[GIVEN DATA]:
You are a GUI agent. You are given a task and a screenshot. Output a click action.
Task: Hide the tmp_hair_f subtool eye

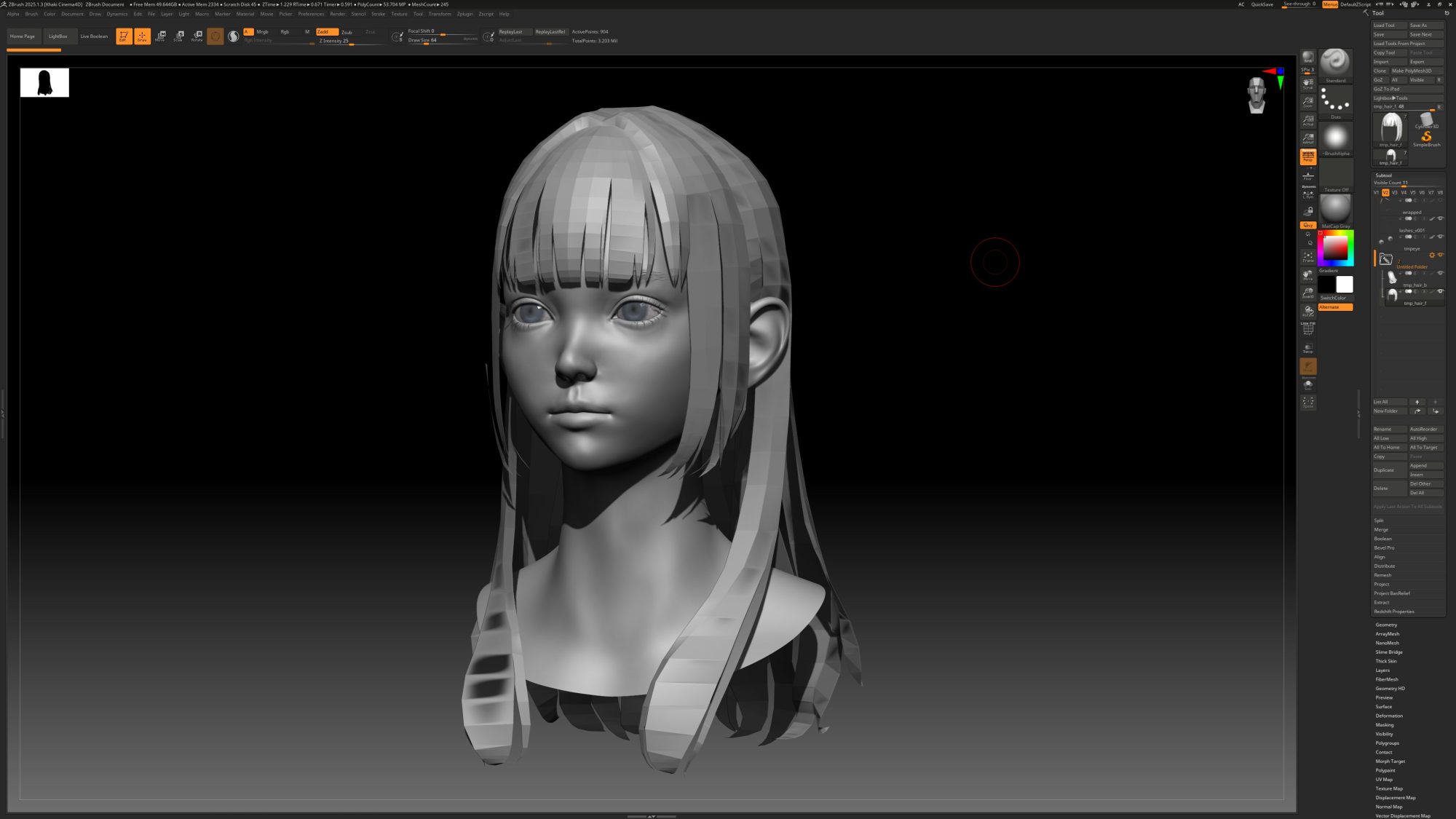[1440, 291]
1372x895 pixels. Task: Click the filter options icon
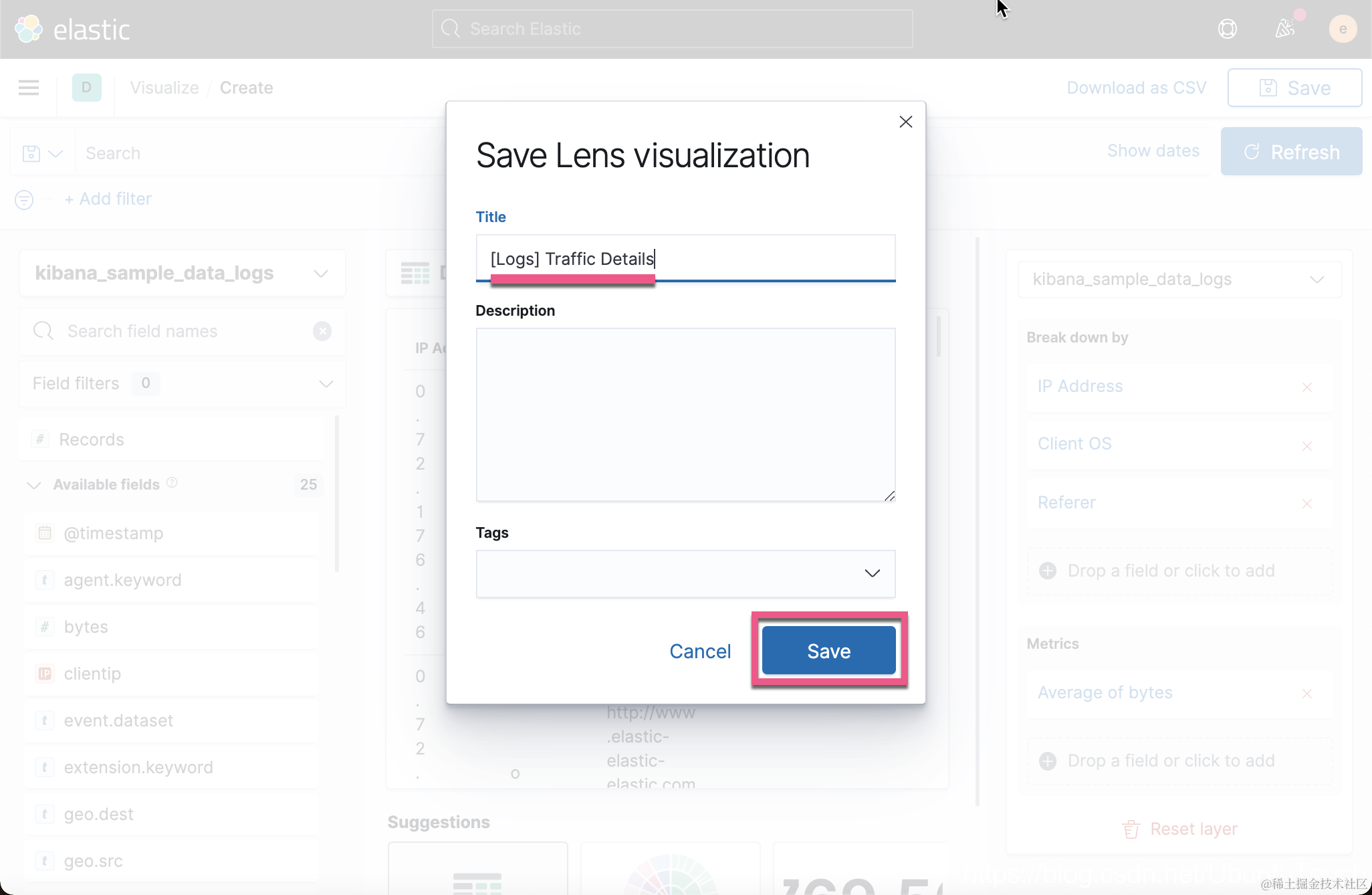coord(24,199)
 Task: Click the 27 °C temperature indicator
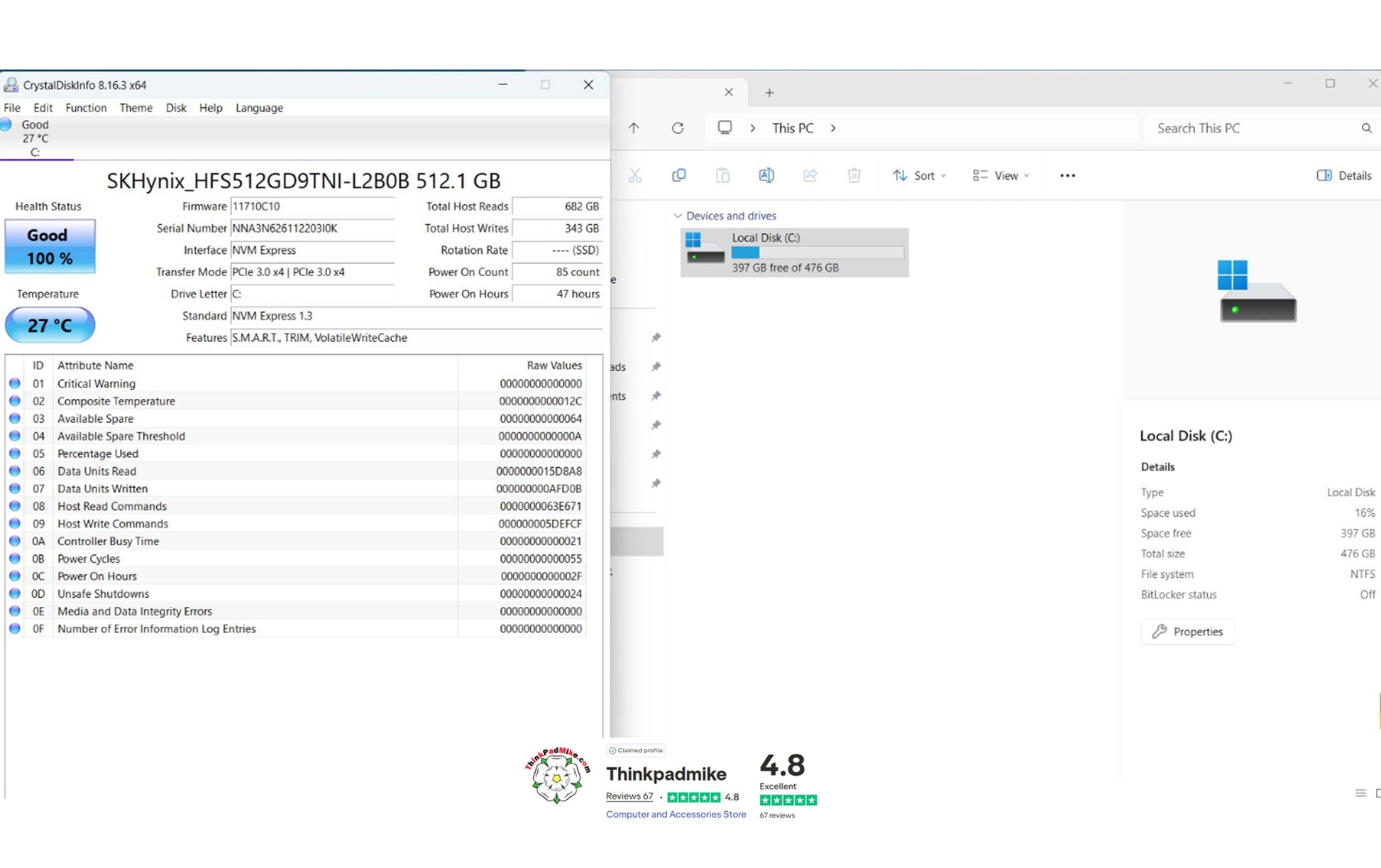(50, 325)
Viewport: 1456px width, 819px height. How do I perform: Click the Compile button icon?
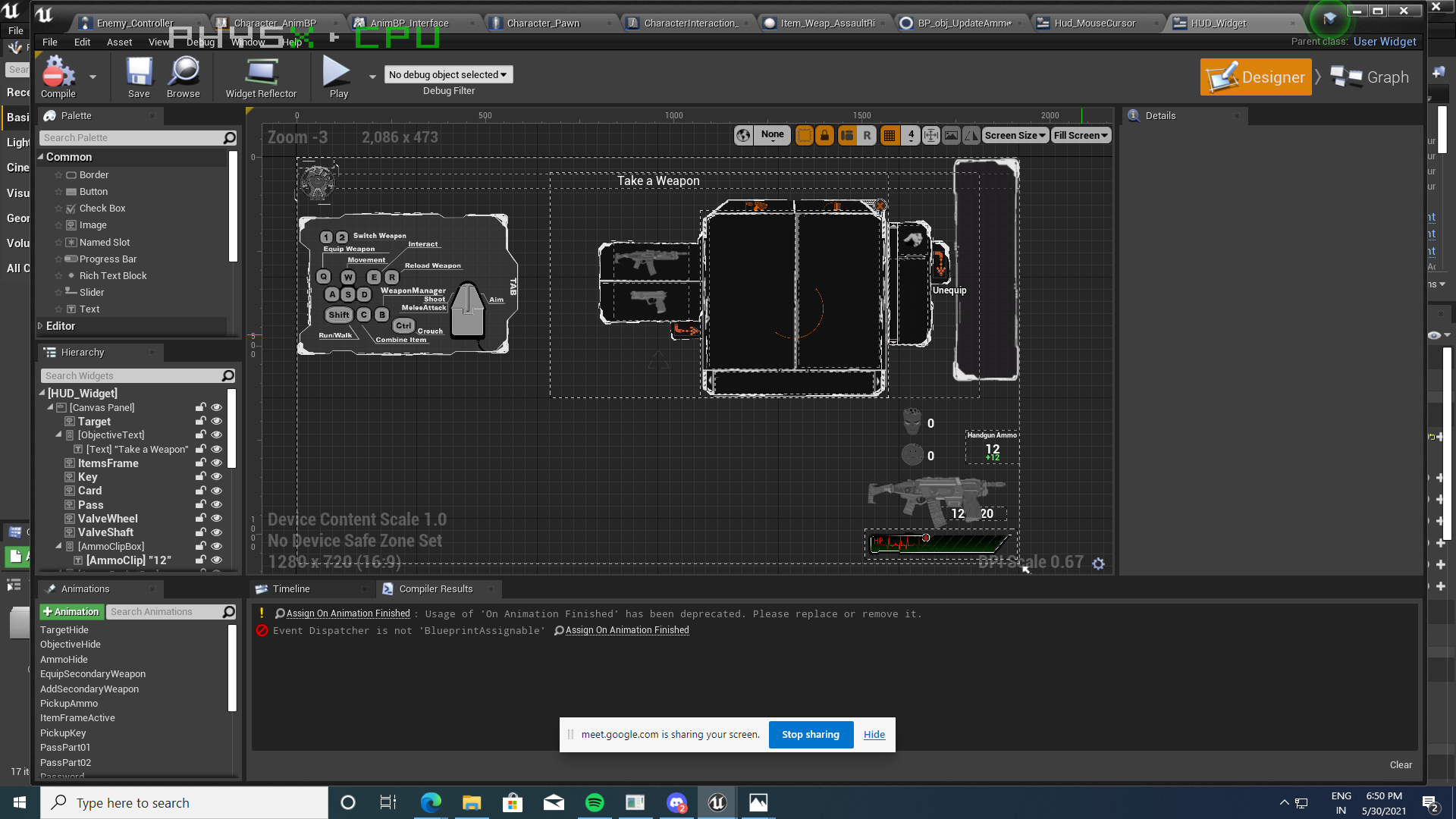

[YOUR OBJECTIVE]: All of the material above should be copied exactly, minus the pictures.

[RESULT OF THE EXERCISE]:
You are a GUI agent. You are given a task and a screenshot. Output a click action.
Task: Hide the tmp_hair_f subtool eye

[1440, 291]
1372x895 pixels. Task: Click the filter options icon
coord(24,199)
 Task: Click the 27 °C temperature indicator
(50, 325)
Viewport: 1456px width, 819px height. How do I perform: Click the Compile button icon?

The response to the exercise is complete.